Chevron Philippines, Inc. (CPI), marketer of Caltex brand and products in the Philippines, is looking for a business partner who will serve as a distributor of Caltex lubricants in Metro Manila.

With over 90 years of presence in the country, CPI offers the opportunity to partner with a world-class brand and market all renowned Caltex Delo, Havoline and Techron oils and lubricants which include:

  • Engine oils (Diesel & Gasoline)
  • Motorcycle oils — (synthetics, mineral)
  • Specialty products (Flushing, Brake & Clutch, Coolant)
  • Transmission Fluids
  • Gear oils
  • Grease oils
  • Industrial brands

This partner will play a crucial role in distributing lubricants and implementing marketing programs to trade customers within their assigned area such as:

  • Auto supply stores
  • Motorcycle shops
  • Tire shops
  • Independent workshops
  • E-commerce platforms
  • Caltex Fuel Stations
  • Caltex workshops
  • Commercial and industrial businesses
  • And non-traditional stores (supermarkets, hardware stores, etc.)

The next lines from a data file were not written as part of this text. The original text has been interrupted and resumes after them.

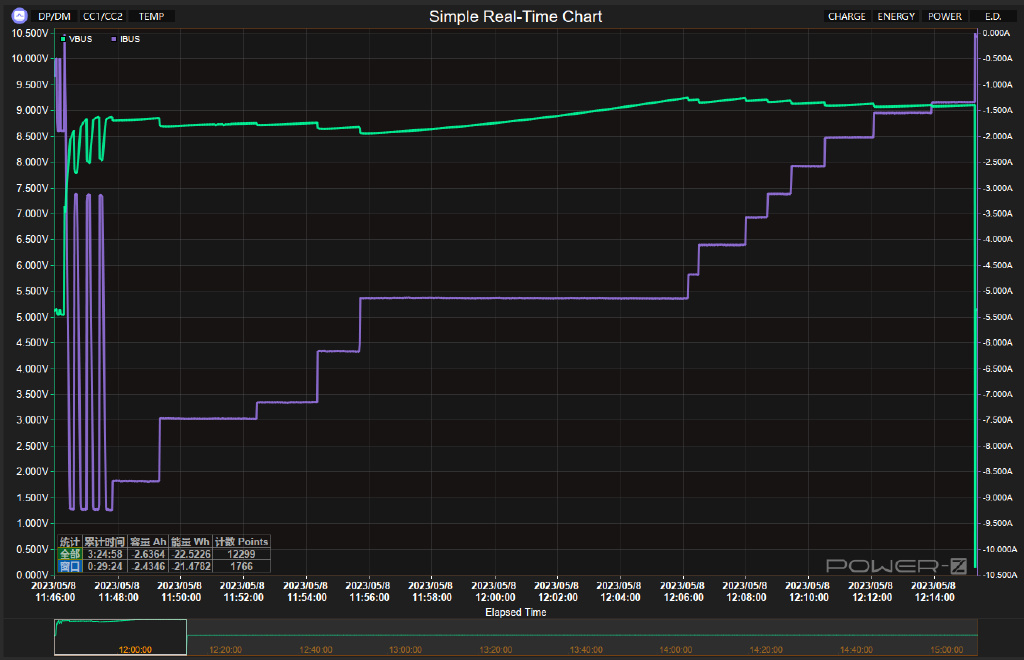Screen dimensions: 1024x660
Task: Toggle the DP/DM data series
Action: [54, 17]
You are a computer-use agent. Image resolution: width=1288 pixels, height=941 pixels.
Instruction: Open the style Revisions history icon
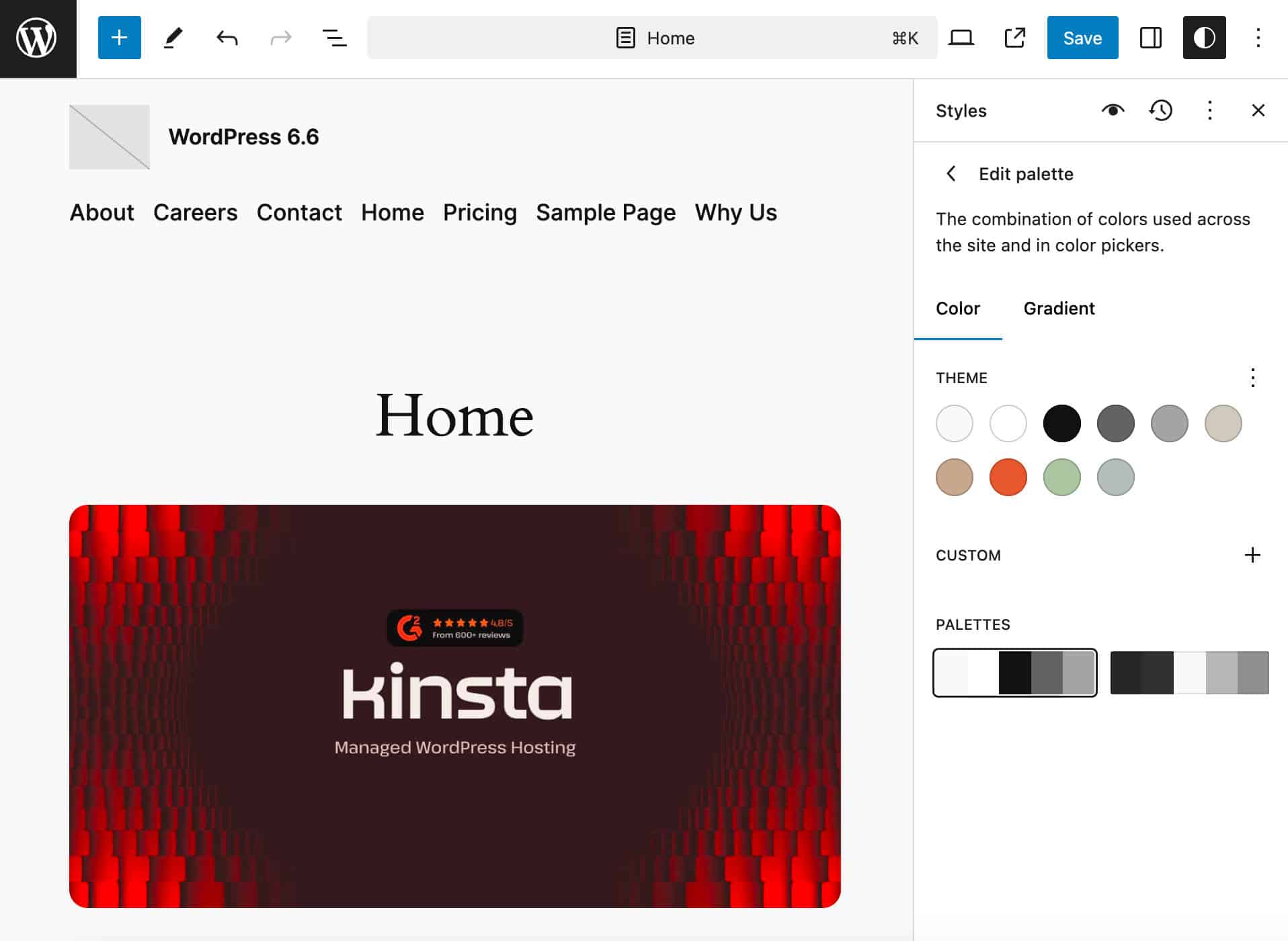coord(1161,110)
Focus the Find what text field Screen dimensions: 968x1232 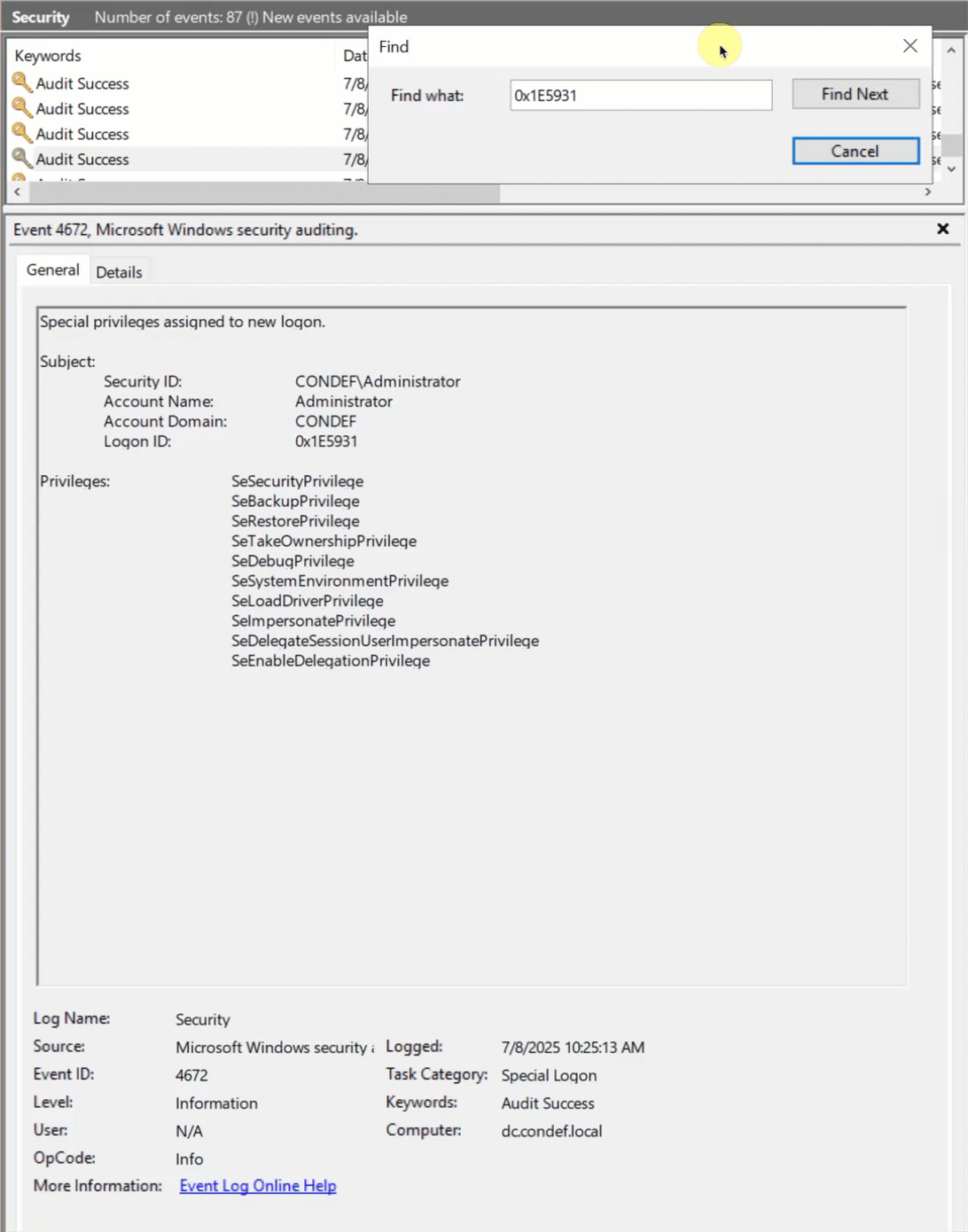[640, 96]
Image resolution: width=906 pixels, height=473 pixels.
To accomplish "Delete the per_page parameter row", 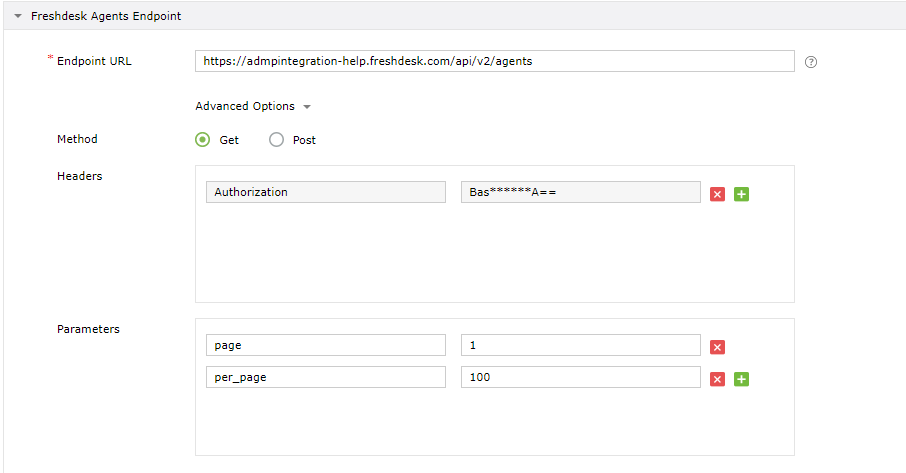I will [717, 379].
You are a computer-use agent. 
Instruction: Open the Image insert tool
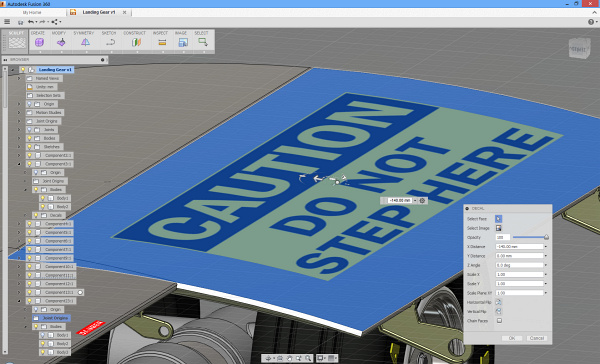(183, 42)
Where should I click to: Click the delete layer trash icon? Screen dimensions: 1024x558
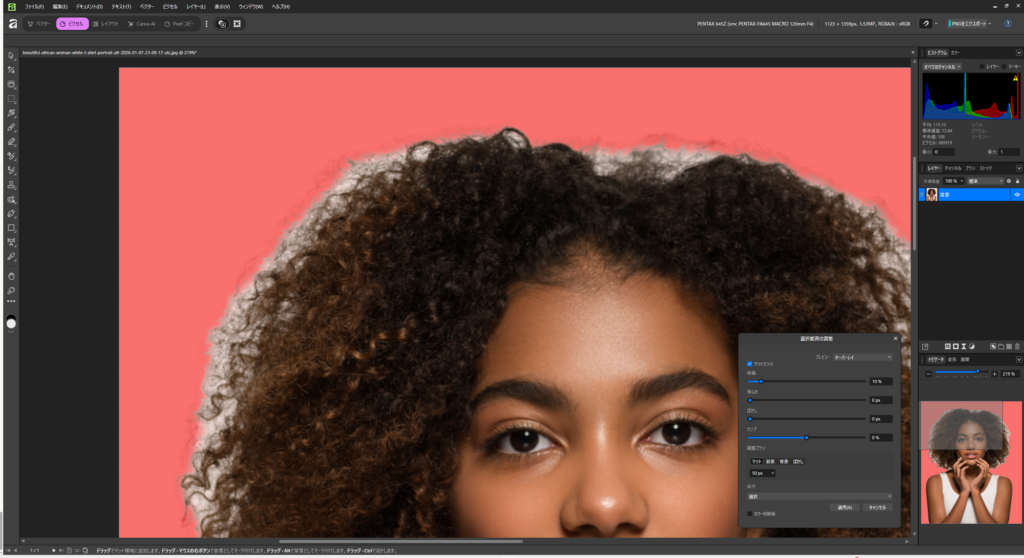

The chosen partner will be responsible for securing extensive lubricant coverage and availability trade accounts, ensuring timely and reliable delivery of products, offering exceptional customer support and implementing marketing programs within their business area.

Prospective partners should ideally have experience in High Street trade distributorship (lubricants and/or FMCG products), strong territory presence, commitment to providing exceptional customer service, and alignment with Chevron core values and strategies.

To explore this exciting opportunity, interested parties should submit a Letter of Intent and Company Profile to phhqcscstaff@chevron.com and fill out the questionnaire on https://go.chevron.com/MMDistributor on or before April 21, 2025. For inquiries, please contact (02) 8867-7710 or (02) 7793-7600.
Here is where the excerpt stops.